Only one stretch of the data below is wanted: the lines from the one with "Open THE HAGUE" through the one with "Task: Select Hard Drives and Locations", repeated exactly.

--- Dataset extract Enclosed Below ---

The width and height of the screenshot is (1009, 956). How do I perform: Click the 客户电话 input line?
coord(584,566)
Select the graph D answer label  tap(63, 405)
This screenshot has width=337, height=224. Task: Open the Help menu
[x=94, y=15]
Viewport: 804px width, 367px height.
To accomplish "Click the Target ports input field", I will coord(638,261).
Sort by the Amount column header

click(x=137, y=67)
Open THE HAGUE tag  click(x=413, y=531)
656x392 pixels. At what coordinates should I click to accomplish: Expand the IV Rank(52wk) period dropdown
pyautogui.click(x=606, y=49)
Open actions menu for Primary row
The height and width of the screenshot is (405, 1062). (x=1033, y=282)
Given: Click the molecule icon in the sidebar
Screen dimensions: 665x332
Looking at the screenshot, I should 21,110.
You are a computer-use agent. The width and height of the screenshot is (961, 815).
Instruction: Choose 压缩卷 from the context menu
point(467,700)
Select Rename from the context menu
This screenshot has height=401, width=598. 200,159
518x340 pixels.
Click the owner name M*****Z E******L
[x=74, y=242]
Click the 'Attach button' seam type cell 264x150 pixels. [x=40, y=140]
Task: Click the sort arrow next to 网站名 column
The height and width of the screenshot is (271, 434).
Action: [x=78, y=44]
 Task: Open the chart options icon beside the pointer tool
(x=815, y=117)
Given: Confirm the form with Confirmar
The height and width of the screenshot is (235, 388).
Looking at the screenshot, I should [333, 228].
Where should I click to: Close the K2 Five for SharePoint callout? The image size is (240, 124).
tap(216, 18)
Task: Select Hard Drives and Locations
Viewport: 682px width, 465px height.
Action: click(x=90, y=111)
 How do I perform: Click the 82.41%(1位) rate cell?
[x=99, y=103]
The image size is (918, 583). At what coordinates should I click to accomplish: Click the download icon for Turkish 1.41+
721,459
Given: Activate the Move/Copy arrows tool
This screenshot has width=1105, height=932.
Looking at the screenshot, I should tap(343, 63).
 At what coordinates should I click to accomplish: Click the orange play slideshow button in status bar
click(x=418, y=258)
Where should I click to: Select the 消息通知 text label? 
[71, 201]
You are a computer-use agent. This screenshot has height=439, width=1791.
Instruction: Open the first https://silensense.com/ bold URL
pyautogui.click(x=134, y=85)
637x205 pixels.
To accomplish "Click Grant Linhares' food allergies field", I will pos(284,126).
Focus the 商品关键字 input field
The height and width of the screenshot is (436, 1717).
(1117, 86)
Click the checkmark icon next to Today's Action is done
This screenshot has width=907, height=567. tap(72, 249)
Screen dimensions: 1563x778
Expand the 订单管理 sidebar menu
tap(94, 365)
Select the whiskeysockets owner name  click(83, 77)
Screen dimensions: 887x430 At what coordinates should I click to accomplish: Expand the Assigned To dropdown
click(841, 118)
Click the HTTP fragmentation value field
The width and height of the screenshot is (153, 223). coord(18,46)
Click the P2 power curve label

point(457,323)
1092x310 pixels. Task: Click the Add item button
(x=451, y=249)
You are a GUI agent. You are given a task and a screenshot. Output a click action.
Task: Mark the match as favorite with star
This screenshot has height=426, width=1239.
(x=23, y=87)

--- End of Enclosed Dataset extract ---

Output below
Open THE HAGUE tag  click(x=413, y=531)
656x392 pixels. At what coordinates should I click to accomplish: Expand the IV Rank(52wk) period dropdown
pyautogui.click(x=606, y=49)
Open actions menu for Primary row
The height and width of the screenshot is (405, 1062). (x=1033, y=282)
Given: Click the molecule icon in the sidebar
Screen dimensions: 665x332
Looking at the screenshot, I should 21,110.
You are a computer-use agent. The width and height of the screenshot is (961, 815).
Instruction: Choose 压缩卷 from the context menu
point(467,700)
Select Rename from the context menu
This screenshot has height=401, width=598. 200,159
518x340 pixels.
Click the owner name M*****Z E******L
[x=74, y=242]
Click the 'Attach button' seam type cell 264x150 pixels. [x=40, y=140]
Task: Click the sort arrow next to 网站名 column
The height and width of the screenshot is (271, 434).
Action: [x=78, y=44]
 Task: Open the chart options icon beside the pointer tool
(x=815, y=117)
Given: Confirm the form with Confirmar
The height and width of the screenshot is (235, 388).
Looking at the screenshot, I should [333, 228].
Where should I click to: Close the K2 Five for SharePoint callout? The image size is (240, 124).
tap(216, 18)
Task: Select Hard Drives and Locations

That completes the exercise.